There's lots of crap on rehab jobs. Pieces of lath sticking out, nails, splinters, stuff falling over and swiping you,etc. Even a good clean jobsite has issues for limited time periods. Guy walking around with shorts on, scrapes against something, he'll get scraped or cut and bleed. Depending on the severity of the encounter, I'm losing 5,10, 30 or more minutes of productivity out of that guy. Clean the scrape, stop the bleeding, make sure he is Ok, etc. Then he's also probably going to work a bit slower the rest of the day. Guy with shorts on has to kneel down on the floor to perform a task more productivity loss potential. Kneels down without knee pads and gets something stuck in his kneecap; or he has to go get his knee pads out of the truck. Either way, wasted time.

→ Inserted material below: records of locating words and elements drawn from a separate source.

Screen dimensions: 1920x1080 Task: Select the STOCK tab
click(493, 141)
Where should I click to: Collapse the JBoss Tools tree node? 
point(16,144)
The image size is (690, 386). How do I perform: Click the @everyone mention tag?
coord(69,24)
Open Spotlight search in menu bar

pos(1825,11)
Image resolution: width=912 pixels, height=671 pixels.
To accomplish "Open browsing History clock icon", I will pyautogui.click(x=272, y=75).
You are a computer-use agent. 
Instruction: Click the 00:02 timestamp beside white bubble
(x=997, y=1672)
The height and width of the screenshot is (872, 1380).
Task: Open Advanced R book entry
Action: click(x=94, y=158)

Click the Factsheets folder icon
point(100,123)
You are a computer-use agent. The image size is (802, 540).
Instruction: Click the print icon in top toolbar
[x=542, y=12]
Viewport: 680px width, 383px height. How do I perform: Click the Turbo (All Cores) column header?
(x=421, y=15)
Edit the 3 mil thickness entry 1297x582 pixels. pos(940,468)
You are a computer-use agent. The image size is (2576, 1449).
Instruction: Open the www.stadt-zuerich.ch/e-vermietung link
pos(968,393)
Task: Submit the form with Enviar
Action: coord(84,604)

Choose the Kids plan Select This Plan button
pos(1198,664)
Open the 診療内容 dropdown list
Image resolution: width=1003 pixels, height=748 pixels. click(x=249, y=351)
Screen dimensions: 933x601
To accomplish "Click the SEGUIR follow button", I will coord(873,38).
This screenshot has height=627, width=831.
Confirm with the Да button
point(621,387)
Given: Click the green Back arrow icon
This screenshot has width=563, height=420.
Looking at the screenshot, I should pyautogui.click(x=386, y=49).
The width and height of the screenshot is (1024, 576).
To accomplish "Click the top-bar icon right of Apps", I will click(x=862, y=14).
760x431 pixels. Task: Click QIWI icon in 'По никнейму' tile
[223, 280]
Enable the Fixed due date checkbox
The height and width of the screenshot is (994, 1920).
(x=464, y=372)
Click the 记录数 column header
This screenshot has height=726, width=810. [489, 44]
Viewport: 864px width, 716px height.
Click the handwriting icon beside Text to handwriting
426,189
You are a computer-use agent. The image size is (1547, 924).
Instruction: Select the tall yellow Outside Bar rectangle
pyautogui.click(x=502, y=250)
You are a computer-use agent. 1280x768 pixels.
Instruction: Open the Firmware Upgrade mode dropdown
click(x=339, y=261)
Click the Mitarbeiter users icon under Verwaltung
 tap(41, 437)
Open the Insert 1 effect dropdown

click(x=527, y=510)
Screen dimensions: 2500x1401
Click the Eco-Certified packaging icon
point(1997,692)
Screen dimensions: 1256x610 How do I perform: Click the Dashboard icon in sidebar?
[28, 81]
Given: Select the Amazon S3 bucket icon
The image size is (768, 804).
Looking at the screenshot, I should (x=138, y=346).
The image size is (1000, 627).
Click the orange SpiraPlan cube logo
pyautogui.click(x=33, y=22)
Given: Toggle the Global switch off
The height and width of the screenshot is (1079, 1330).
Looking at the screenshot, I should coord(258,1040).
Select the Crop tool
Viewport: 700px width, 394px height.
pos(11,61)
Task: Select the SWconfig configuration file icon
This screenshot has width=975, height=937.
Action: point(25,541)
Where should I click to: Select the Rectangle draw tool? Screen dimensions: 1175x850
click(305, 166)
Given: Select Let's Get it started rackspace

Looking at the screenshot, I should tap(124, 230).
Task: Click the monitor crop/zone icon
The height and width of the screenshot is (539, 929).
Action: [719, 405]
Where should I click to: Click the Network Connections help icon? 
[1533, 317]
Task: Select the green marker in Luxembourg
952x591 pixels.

A guy with work pants on avoids these issues. Work pants can easily absorb at lot of the mentioned encounters and allow the worker to keep on working. At the end of the day, he's been more productive and helped keep the job on schedule.
As far as wearing gloves using circular saws or drills, I've seen too many gloves get caught up on sticky blade guards, grabbed by a splinter or torqued by a drill. As much as the idea of wearing gloves to protect hands seems like a good one. Experience has shown the opposite to be true. Gloves and power tools don't mix well.
My old man was a GC. I've been on jobsites since I was 7 or 8. I still do a lot of residential rehab along with other stuff.